O fenómeno do Chega e de André Ventura é coisa passageira ou um rastilho para, pela primeira vez no nosso país, insanar o nosso sistema político e institucional? Não sei responder a esta incógnita de peito aberto e as opiniões que vão surgindo dividem-se.
Sou tentado a olhar para este ‘caso’ como um epifenómeno atendendo às boas lições que os portugueses têm dado sempre que chamados a exercer a sua função capital de escolher o(s) melhore(s) em cada circunstância e momento político.
Mas a verdade é que nos confrontamos, sem nenhuma dúvida, com um projeto populista perigoso, que a democracia permite e aconchega, e sobre o qual é imperioso acautelar toda a vigilância, porque não vale tudo e porque sabemos como começam e acabam estas incursões oportunistas do voto de protesto.
Por isso mesmo, a democracia, a nossa, que tanto demorou a conquistar e a consolidar, não pode deixar abrir brechas ao monstro da intolerância, da indecência e do populismo subversivo, que deve ser combatido fora da lama, com ideias, com projetos e com políticas que retirem espaço ao agigantar de Venturas e afins, peões de uma máquina forjada neste mundo adoentado, onde tudo vale para deitar abaixo as suas fundações.

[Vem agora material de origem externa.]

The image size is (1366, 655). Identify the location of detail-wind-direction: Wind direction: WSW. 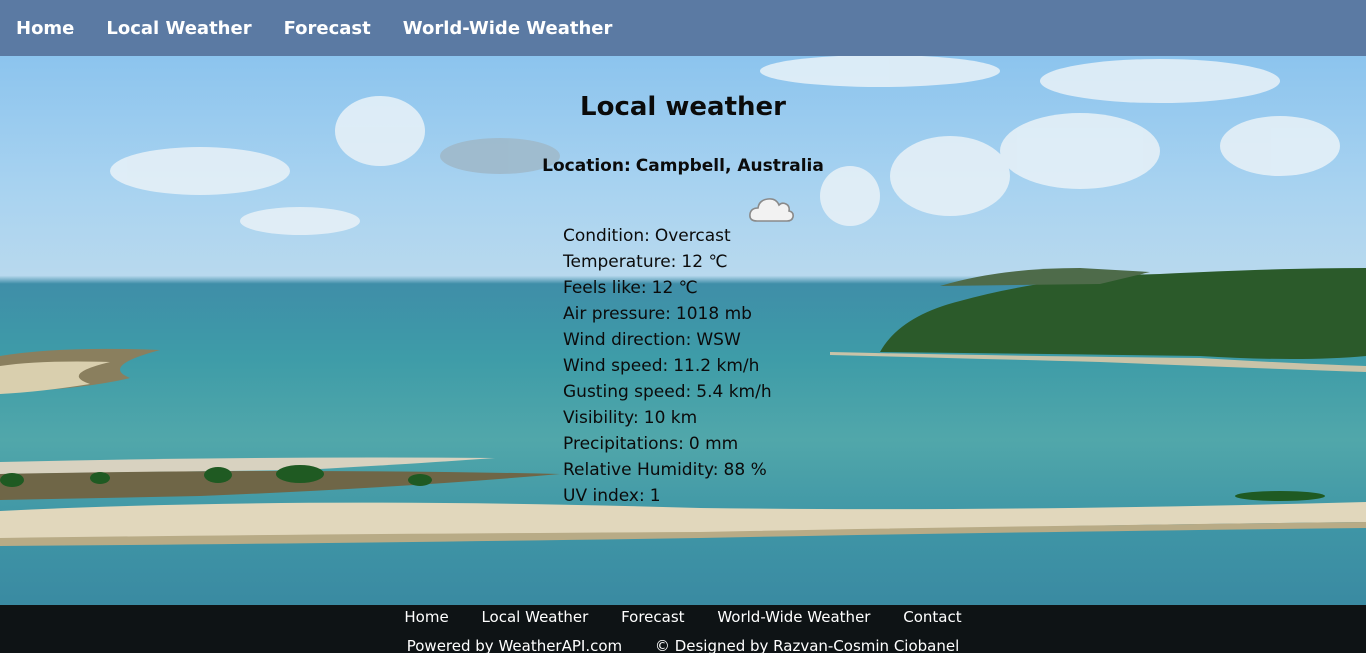
(652, 340).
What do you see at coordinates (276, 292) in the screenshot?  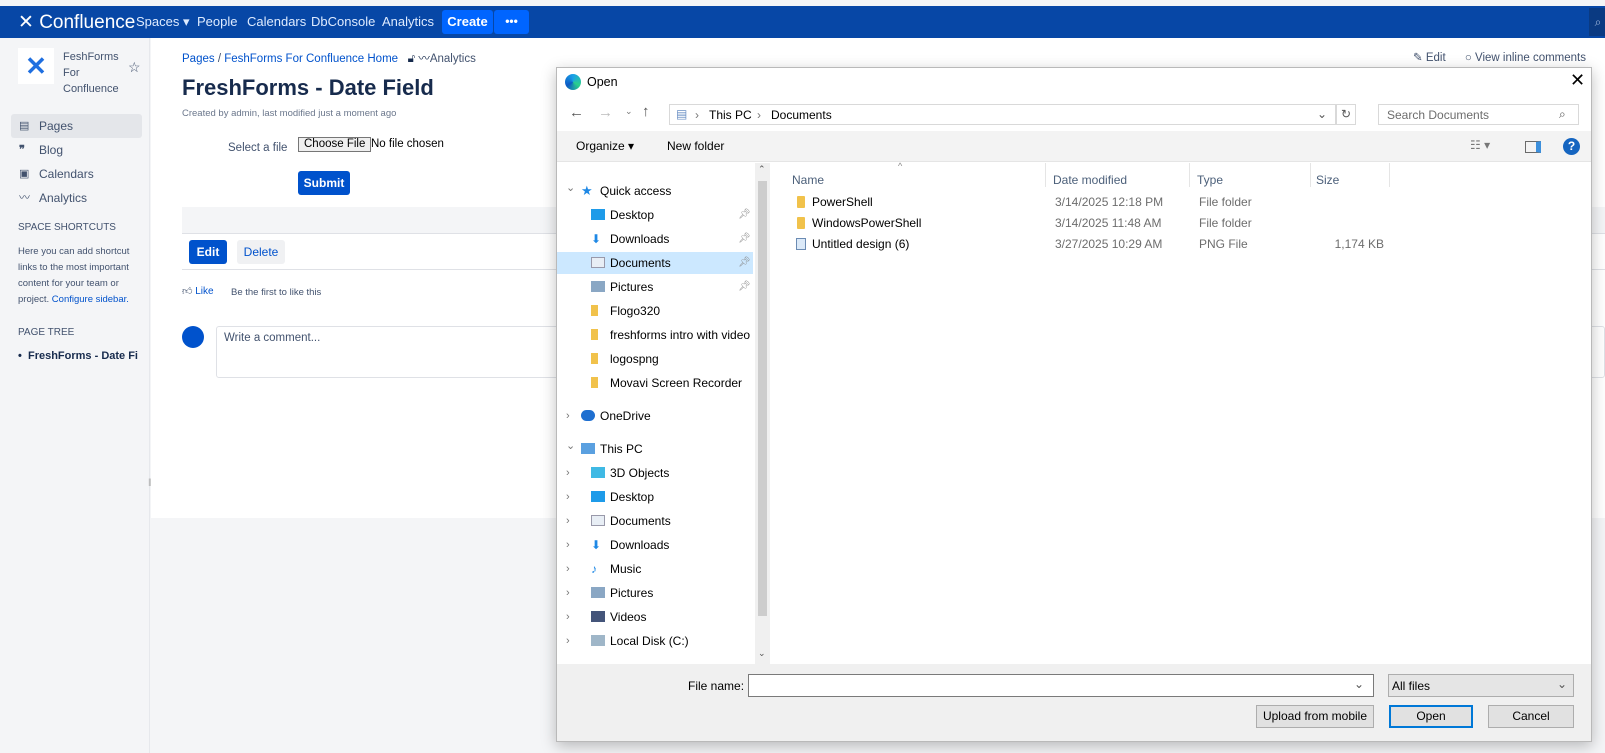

Tomando por certo algum sossego sobre o futuro inquilino de Belém, é imperioso retirar gás a um balão que enche a cada dia que passa, cavalgando sobre tudo e sobre todos, numa torpe política que ofende os preceitos sagrados da vida em sociedade e a paz que faz de Portugal um país – ainda que com defeitos e muito por fazer – tolerante que olha todos os seus, sobretudo os mais desfavorecidos e marginalizados.
Com a pandemia a retirar fôlego ao voto, sem uma campanha devidamente esclarecida e com a esquerda e a direita democrática muito dividida, paira no ar algo que não cheira bem. Sobretudo porque o voto de protesto é sempre mais presente e, nos sulcos do Chega, há muitos portugueses decentes atrás da onda. Daí esta eleição não ser um ato menor. Votar em massa na democracia é crucial.